• GIVEN TASK A:
Using the article on Ella in Rome, answer each question below:
(i) At which venue was the concert recorded?
(ii) Who led the jazz trio heard on the album?
(iii) Where did the album place on the Billboard jazz charts upon its release in 1988?
• GIVEN TASK B:
Transcribe the passage of the article on Ella in Rome from "Pianist Levy attested" up to and including "Billboard jazz charts.".

• DOCUMENT SEGMENT:
= = = = = = =

Live album by Ella Fitzgerald
- Released: 1988
- Recorded: April 25, 1958 in Rome, Italy
- Genre: Jazz
- Length: 60:48
- Label: Verve
- Producer: Norman Granz

Ella Fitzgerald chronology
| Ella Fitzgerald Sings the Irving Berlin Songbook (1958) | Ella in Rome: The Birthday Concert (1988) | Ella Fitzgerald live at Mister Kelly's (2007) |

= Ella in Rome: The Birthday Concert =

Ella in Rome: The Birthday Concert is a live album by Ella Fitzgerald, with a jazz trio led by Lou Levy, and also featuring the Oscar Peterson trio. Recorded in 1958 at the Teatro Sistina, it was released thirty years later.

==History==
The album was recorded on Ella's 41st birthday, (though people thought her to be 40 at the time) and considered one of Ella's greatest live recordings, alongside her more famous concert in Berlin two years later (Ella in Berlin), which earned her a Grammy award. In 1993, Fitzgerald's biographer Stuart Nicholson wrote, "Perhaps more than any of her live albums, Ella in Rome is a celebration of the joy of music-making, with Ella’s voice the perfect instrument to express that joy." In "The First Lady of Song: Ella Fitzgerald for the Record", his biography of Ella, Geoffrey Mark Fidelman said that Fitzgerald "was in magnificent voice" and declared that "the entire collection made for the most satisfying of albums." The New York Times declared it "an album that stands beside her songbook collections as a treasure for the ages."

This album's notoriety derives partly from the fact that it was discovered in the vaults of the Verve label in 1988, and released on CD that year; before this, no one had known that this recording had existed.

Pianist Levy attested to that fact, saying, "I didn’t even know they recorded Ella in Rome, I really didn’t. When they put it out and I got a copy of the record, I thought, ‘God! we were swinging our cans off.’ It was just great! So much spirit and drive on it. You could never get it if you went into a studio.” Upon its release in 1988, the album went straight to No. 1 on the Billboard jazz charts.

= = = = = = =

(Items from a data source)

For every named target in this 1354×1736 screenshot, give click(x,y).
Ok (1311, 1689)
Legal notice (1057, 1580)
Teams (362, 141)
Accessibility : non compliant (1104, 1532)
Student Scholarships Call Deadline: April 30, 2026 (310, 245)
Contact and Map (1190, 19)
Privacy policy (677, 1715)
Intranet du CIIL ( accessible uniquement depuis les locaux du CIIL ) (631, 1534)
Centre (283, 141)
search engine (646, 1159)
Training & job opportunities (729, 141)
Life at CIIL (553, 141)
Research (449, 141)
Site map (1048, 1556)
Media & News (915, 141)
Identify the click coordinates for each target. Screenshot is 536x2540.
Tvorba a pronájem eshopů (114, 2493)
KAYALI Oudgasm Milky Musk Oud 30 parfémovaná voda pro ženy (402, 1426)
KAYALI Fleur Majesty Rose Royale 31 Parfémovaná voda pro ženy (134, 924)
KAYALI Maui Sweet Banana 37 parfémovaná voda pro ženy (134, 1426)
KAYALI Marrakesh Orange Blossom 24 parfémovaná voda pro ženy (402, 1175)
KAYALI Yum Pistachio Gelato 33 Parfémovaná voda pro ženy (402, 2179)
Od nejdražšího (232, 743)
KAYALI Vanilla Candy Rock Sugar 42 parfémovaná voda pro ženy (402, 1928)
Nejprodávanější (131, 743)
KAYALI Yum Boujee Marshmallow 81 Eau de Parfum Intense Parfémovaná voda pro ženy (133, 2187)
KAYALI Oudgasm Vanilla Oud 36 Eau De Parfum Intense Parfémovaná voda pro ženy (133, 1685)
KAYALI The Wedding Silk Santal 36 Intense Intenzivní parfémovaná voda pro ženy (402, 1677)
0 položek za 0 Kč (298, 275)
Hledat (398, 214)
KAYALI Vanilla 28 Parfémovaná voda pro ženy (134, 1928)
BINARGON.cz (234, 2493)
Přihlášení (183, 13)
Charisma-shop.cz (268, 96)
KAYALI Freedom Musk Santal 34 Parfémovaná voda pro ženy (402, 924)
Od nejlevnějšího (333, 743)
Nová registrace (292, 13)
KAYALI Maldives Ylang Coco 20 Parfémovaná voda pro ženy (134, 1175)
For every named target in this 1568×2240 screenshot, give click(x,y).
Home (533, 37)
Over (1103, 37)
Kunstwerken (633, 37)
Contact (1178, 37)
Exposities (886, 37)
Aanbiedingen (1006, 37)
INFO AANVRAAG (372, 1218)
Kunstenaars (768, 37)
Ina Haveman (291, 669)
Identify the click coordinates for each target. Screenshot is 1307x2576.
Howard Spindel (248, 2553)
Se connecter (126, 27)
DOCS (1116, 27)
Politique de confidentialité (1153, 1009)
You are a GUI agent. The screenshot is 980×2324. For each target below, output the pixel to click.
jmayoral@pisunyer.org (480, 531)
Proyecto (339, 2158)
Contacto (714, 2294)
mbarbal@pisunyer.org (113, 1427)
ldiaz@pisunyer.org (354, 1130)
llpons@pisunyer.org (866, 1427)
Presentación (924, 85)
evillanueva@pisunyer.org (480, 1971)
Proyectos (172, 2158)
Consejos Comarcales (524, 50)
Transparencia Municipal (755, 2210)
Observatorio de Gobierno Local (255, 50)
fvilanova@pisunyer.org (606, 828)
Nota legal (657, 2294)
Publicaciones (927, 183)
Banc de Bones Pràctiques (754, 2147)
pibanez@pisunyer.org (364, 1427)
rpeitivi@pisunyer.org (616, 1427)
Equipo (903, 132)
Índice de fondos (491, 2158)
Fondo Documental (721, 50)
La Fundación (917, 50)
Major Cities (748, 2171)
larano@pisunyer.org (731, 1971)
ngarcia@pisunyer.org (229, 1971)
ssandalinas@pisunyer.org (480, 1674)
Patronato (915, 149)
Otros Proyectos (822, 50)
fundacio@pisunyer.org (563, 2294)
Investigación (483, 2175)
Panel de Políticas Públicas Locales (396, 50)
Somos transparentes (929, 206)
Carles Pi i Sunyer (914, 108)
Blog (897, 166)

= = = = = = =

• WRITTEN RESPONSE A:
(i) The Teatro Sistina
(ii) Lou Levy
(iii) No. 1

• WRITTEN RESPONSE B:
Pianist Levy attested to that fact, saying, "I didn’t even know they recorded Ella in Rome, I really didn’t. When they put it out and I got a copy of the record, I thought, ‘God! we were swinging our cans off.’ It was just great! So much spirit and drive on it. You could never get it if you went into a studio.” Upon its release in 1988, the album went straight to No. 1 on the Billboard jazz charts.